THE TASK:
Report each line of the items below that contains the string "This", copying every such line in full. Case counts.

***

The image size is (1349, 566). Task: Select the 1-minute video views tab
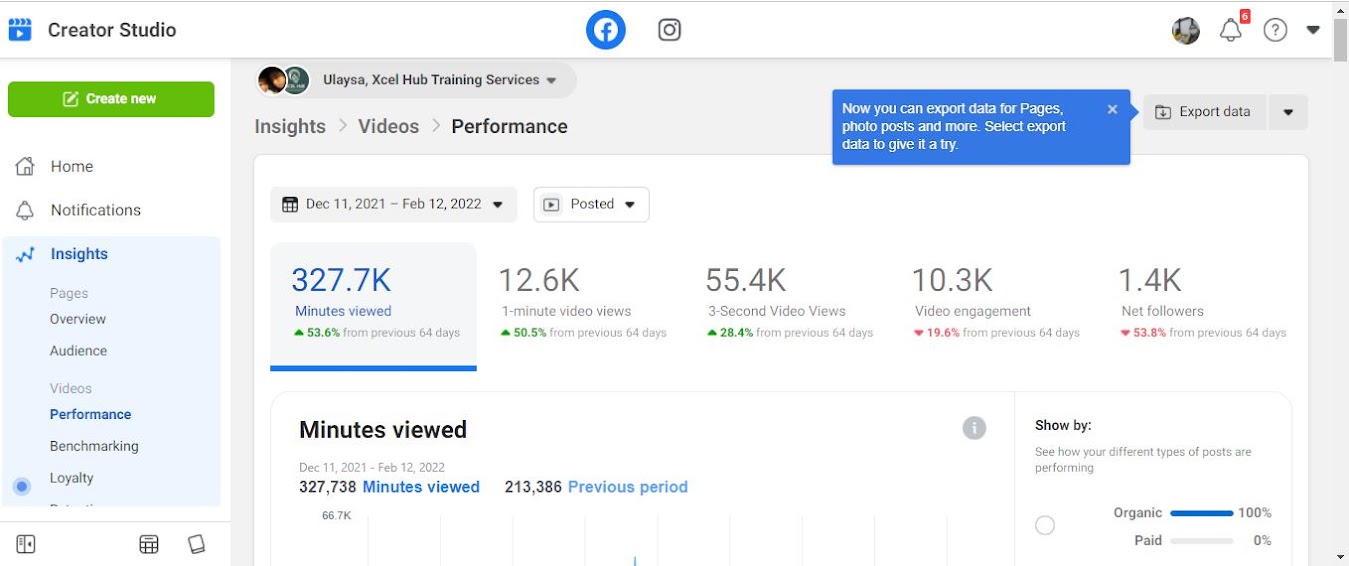583,300

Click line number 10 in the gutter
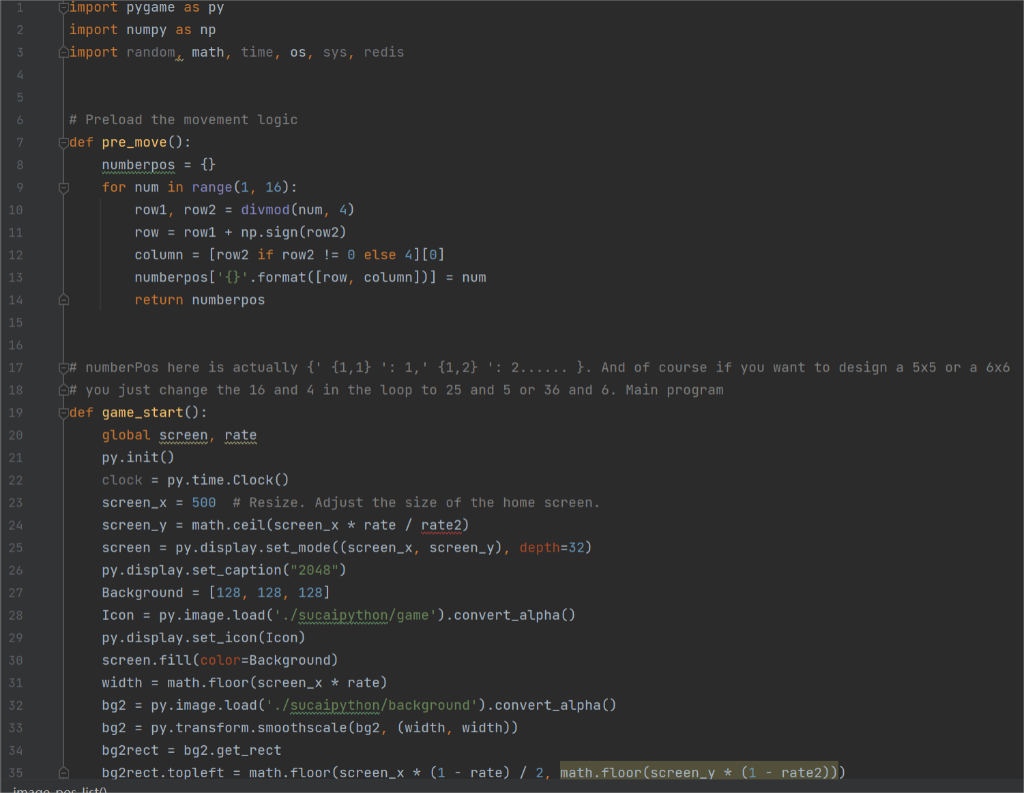[x=14, y=209]
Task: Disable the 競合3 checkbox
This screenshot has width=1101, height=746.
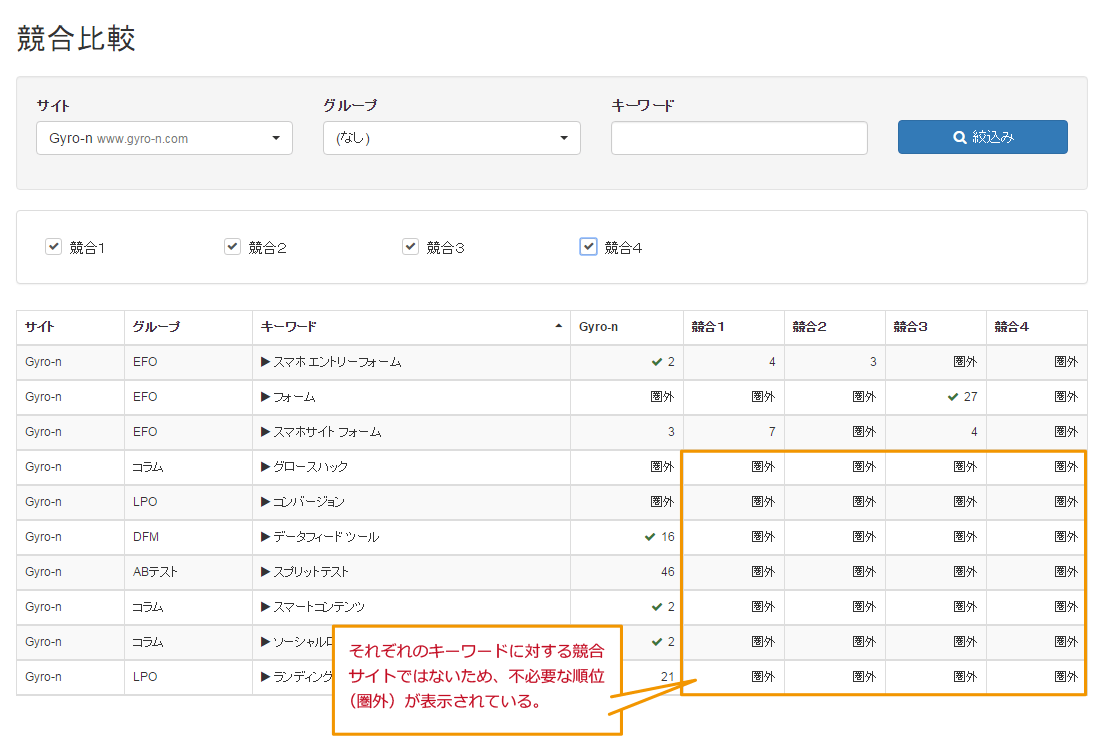Action: coord(410,247)

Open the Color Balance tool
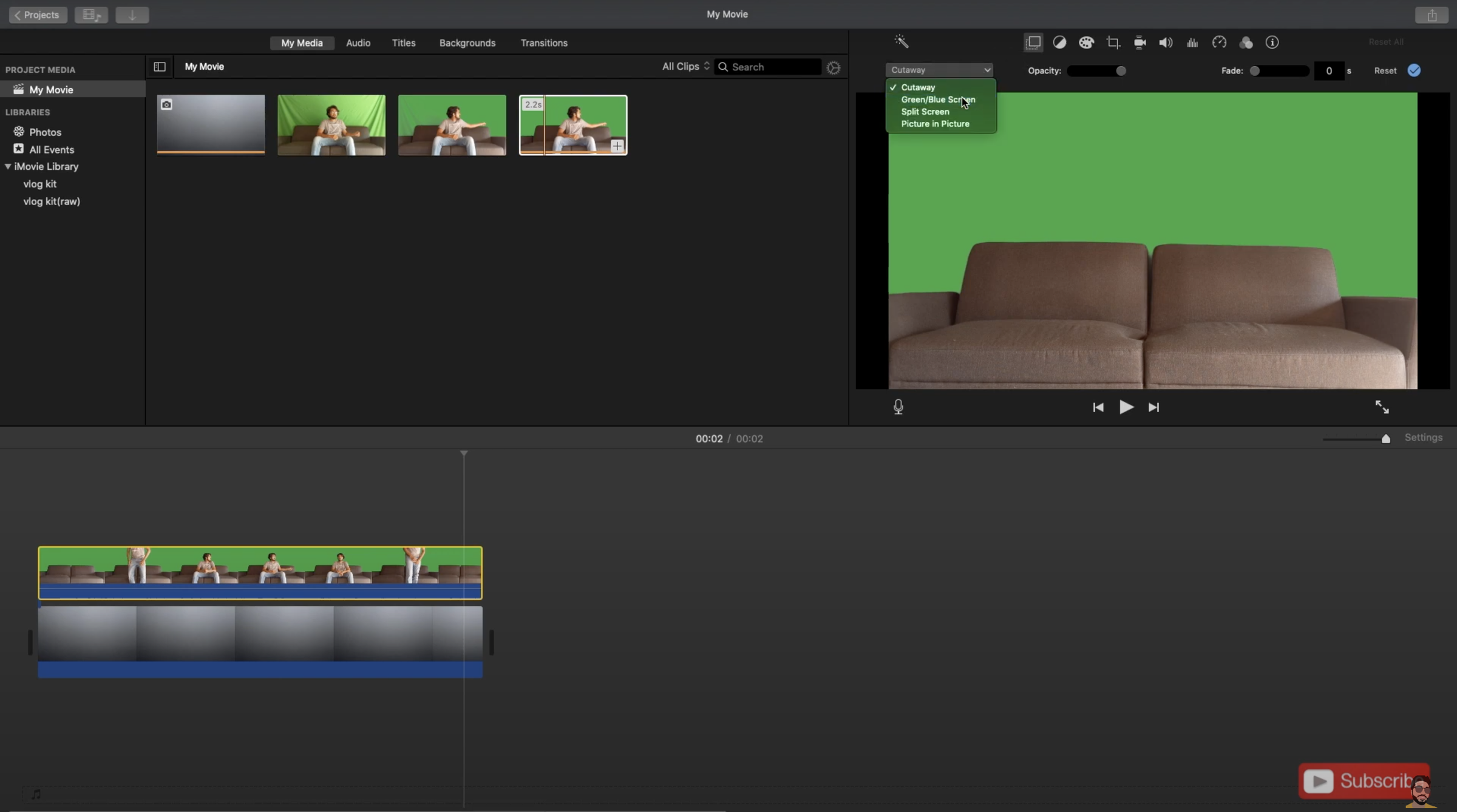coord(1059,42)
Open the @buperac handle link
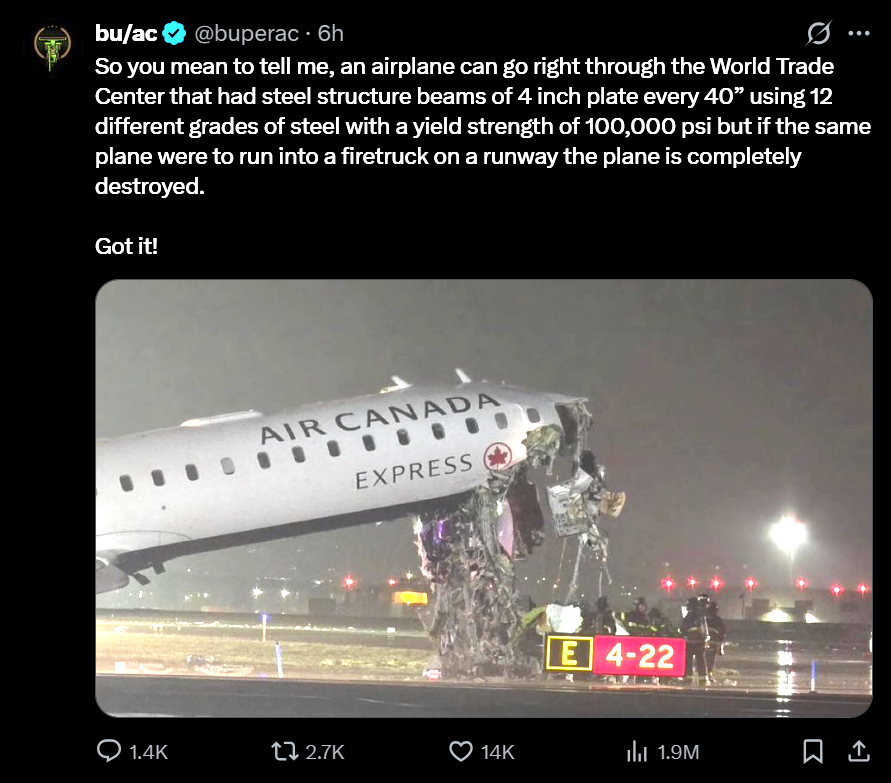891x783 pixels. [247, 33]
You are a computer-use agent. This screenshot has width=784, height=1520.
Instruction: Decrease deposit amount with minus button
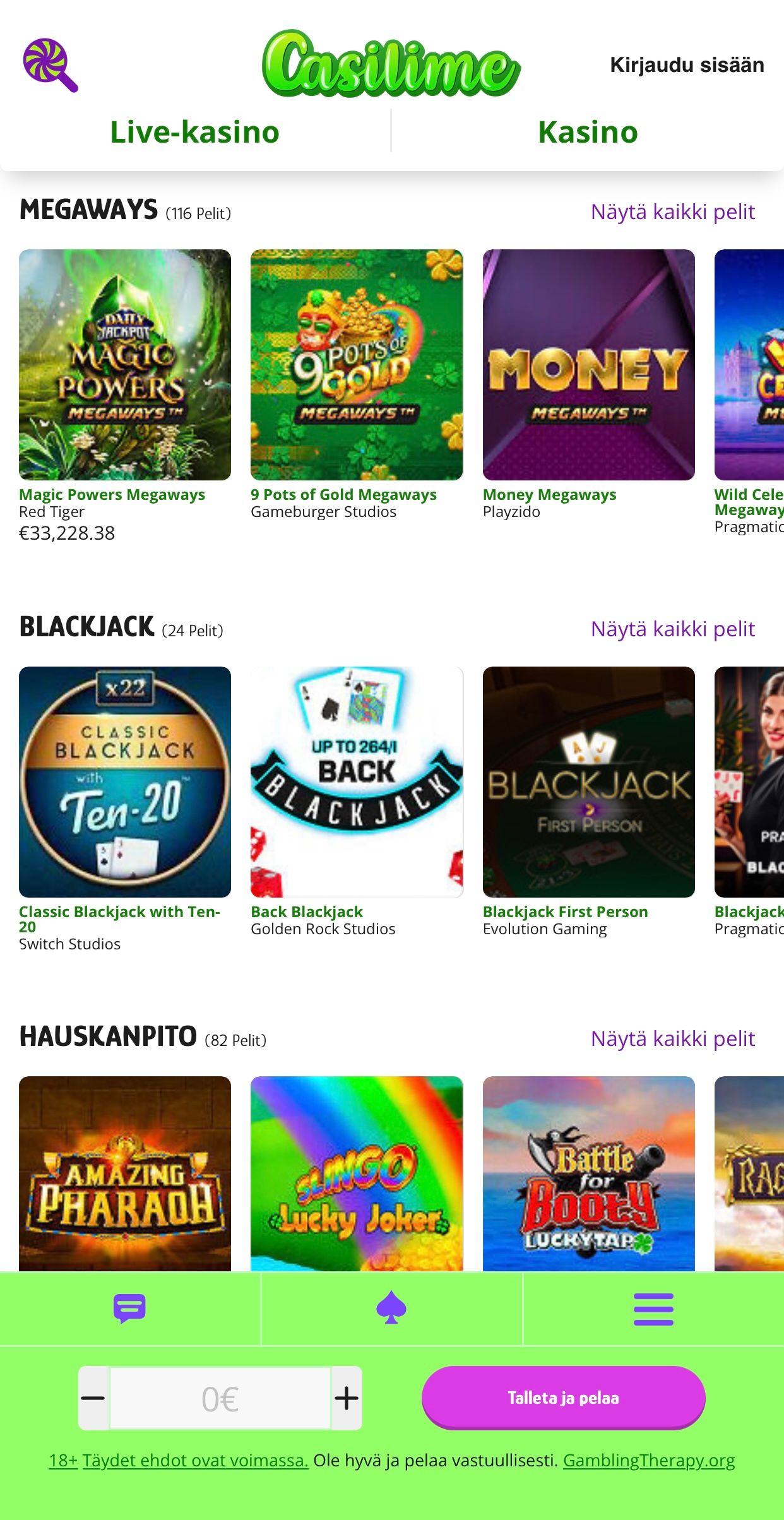(x=93, y=1398)
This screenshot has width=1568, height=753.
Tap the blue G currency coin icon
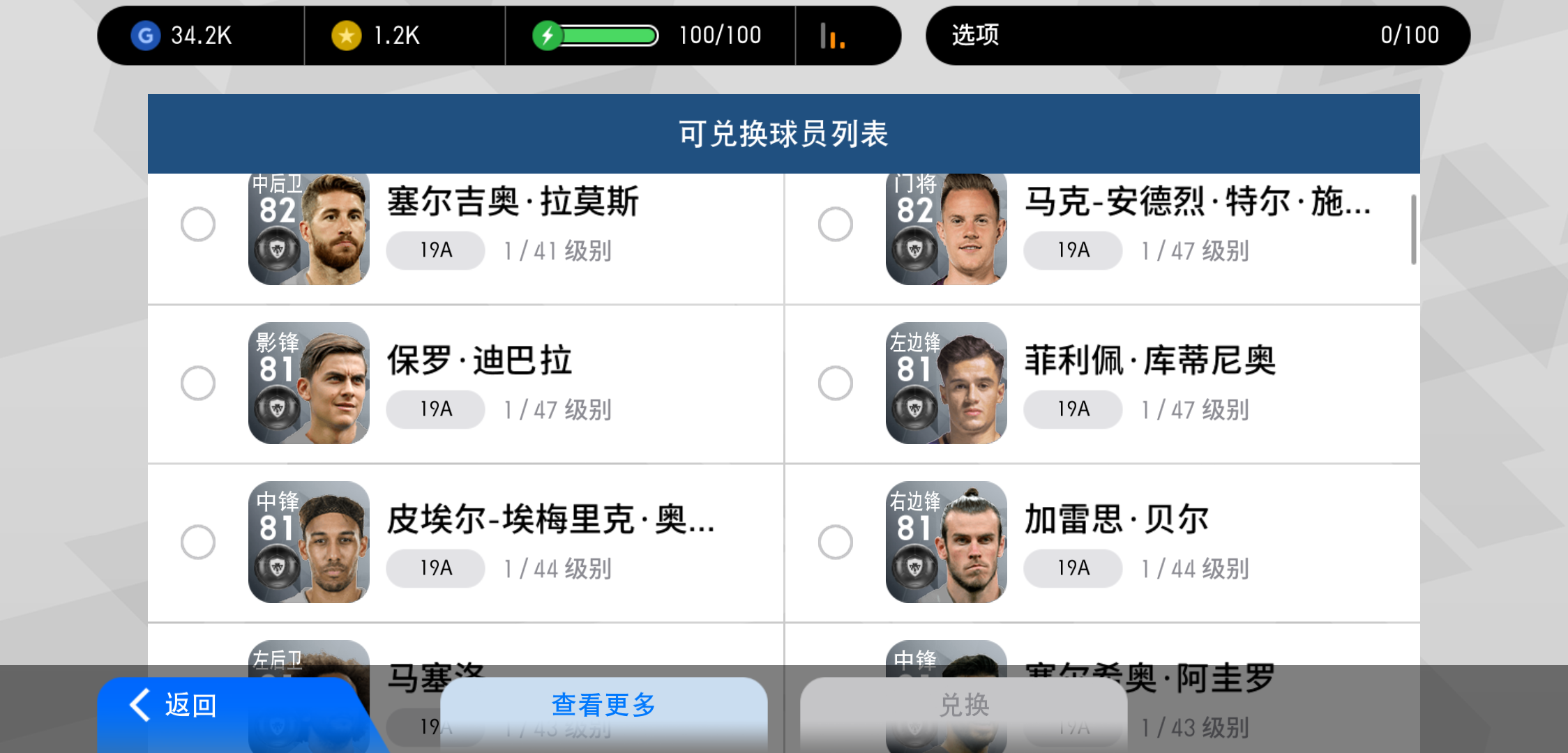pyautogui.click(x=146, y=36)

***

EXERCISE RESULT:
This screenshot has width=1101, height=746.
You are a computer-use agent. This screenshot has width=784, height=1520.
This screenshot has width=1568, height=753.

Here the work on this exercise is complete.